Radiation fusion hybrids for human chromosomes 3 and X generated at various irradiation doses

Abstract

We have used a gamma-irradiation (2.5-25 krads) cell fusion procedure to generate human-hamster somatic cell hybrids (IHB, irradiated human fragments in B14-150 cells), retaining small fragments derived from human chromosomes 3 and X. By using Alu-element mediated PCR amplification and dot-blot hybridization with human alphoid or total human DNA as probes, 86 positive hybrids were identified and selected for further analysis. Nonisotopic fluorescence in situ hybridization (FISH) with human DNA in a set of eight hybrids demonstrated the presence of from one to eight human fragments per cell independent of irradiation dose. In contrast, a significant dose-dependent variation of fragment sizes was shown in the analysis of the 86 hybrids with markers previously mapped to 3p (seven markers) and to Xq (21 markers). Using the Xq27-28 region as a model, 40% of the hybrids generated at 5 krads or less were found to have retained fragments in the range of 3-30 Mb, 10% retained the whole chromosome arm, and the remaining 50% retained fragments of less than 2-3 Mb.
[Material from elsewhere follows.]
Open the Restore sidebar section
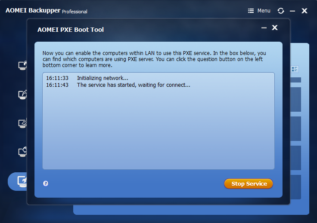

The proportion of fragments of 3 Mb or larger decreased rapidly at higher irradiation doses and was very low (less than 6%) in hybrids generated at 25 krads. Upon further characterization, the 86 hybrids analyzed here will provide a mapping panel for the entire chromosomes 3 and X with an estimated resolution in the range of 1-2 Mb on average, a size range amenable to PFGE and YAC contig mapping.